SDU Life Cycle Engineering, Department of Chemical Engineering, Biotechnology, and Environmental Technology, University of Southern Denmark, 5230, Odense, Denmark.
Institute for Materials and Processes, School of Engineering, University of Edinburgh, Edinburgh, EH9 3FB, UK.
Nat Commun. 2020 Jul 29;11(1):3777. doi: 10.1038/s41467-020-17583-w.
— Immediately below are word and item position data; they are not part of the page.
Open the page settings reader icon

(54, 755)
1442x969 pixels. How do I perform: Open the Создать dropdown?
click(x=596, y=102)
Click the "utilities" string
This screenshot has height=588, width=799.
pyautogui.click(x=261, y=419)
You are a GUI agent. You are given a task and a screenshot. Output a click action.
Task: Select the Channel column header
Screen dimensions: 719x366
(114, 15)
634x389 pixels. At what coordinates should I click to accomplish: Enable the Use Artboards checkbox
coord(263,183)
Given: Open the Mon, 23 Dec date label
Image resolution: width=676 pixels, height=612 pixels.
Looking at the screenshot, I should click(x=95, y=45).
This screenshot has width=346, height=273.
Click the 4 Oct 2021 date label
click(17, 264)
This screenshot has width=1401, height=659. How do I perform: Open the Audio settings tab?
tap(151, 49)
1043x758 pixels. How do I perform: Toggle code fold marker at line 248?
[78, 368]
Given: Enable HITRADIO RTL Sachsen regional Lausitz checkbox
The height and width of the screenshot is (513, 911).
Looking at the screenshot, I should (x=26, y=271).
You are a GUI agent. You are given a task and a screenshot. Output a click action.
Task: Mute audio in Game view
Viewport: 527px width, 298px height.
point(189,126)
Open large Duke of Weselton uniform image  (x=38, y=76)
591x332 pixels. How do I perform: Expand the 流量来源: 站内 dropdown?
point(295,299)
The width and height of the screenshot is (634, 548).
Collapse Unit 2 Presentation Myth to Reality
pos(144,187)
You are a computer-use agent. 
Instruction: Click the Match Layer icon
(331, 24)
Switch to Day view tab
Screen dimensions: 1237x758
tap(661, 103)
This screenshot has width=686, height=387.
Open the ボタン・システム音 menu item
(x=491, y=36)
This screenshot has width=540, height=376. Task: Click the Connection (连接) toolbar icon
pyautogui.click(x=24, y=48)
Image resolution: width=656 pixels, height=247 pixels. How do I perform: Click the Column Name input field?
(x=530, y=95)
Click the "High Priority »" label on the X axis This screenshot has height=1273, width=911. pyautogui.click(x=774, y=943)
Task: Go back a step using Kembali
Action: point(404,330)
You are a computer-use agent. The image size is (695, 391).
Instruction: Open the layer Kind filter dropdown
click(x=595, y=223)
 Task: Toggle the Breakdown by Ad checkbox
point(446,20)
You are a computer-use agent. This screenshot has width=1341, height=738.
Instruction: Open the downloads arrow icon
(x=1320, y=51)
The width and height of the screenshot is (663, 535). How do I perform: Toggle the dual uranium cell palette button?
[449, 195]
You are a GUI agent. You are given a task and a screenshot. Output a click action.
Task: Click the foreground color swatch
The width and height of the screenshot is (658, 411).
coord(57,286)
Cement plays a dual role in the global carbon cycle like a sponge: its massive production contributes significantly to present-day global anthropogenic CO emissions, yet its hydrated products gradually reabsorb substantial amounts of atmospheric CO (carbonation) in the future. The role of this sponge effect along the cement cycle (including production, use, and demolition) in carbon emissions mitigation, however, remains hitherto unexplored. Here, we quantify the effects of demand- and supply-side mitigation measures considering this material-energy-emissions-uptake nexus, finding that climate goals would be imperiled if the growth of cement stocks continues. Future reabsorption of CO will be significant (~30% of cumulative CO emissions from 2015 to 2100), but climate goal compliant net CO emissions reduction along the global cement cycle will require both radical technology advancements (e.g., carbon capture and storage) and widespread deployment of material efficiency measures, which go beyond those envisaged in current technology roadmaps.
水泥在全球碳循环中扮演着双重角色,就像一块海绵:其大规模的生产对当今全球人为 CO2 排放有重大贡献,但未来其水合产物将逐渐大量吸收大气 CO2(碳化作用)。然而,这种海绵效应在水泥周期(包括生产、使用和拆除)中在减排方面的作用迄今仍未得到探索。在这里,我们考虑到这种物质-能源-排放-吸收关系,量化了需求侧和供应侧缓解措施的影响,发现如果水泥库存继续增长,气候目标将受到威胁。未来 CO2 的再吸收将是巨大的(约占 2015 年至 2100 年期间 CO2 排放总量的 30%),但要实现全球水泥周期内符合气候目标的净 CO2 减排,不仅需要激进的技术进步(例如碳捕获和封存),还需要广泛部署材料效率措施,这些措施超出了当前技术路线图的设想。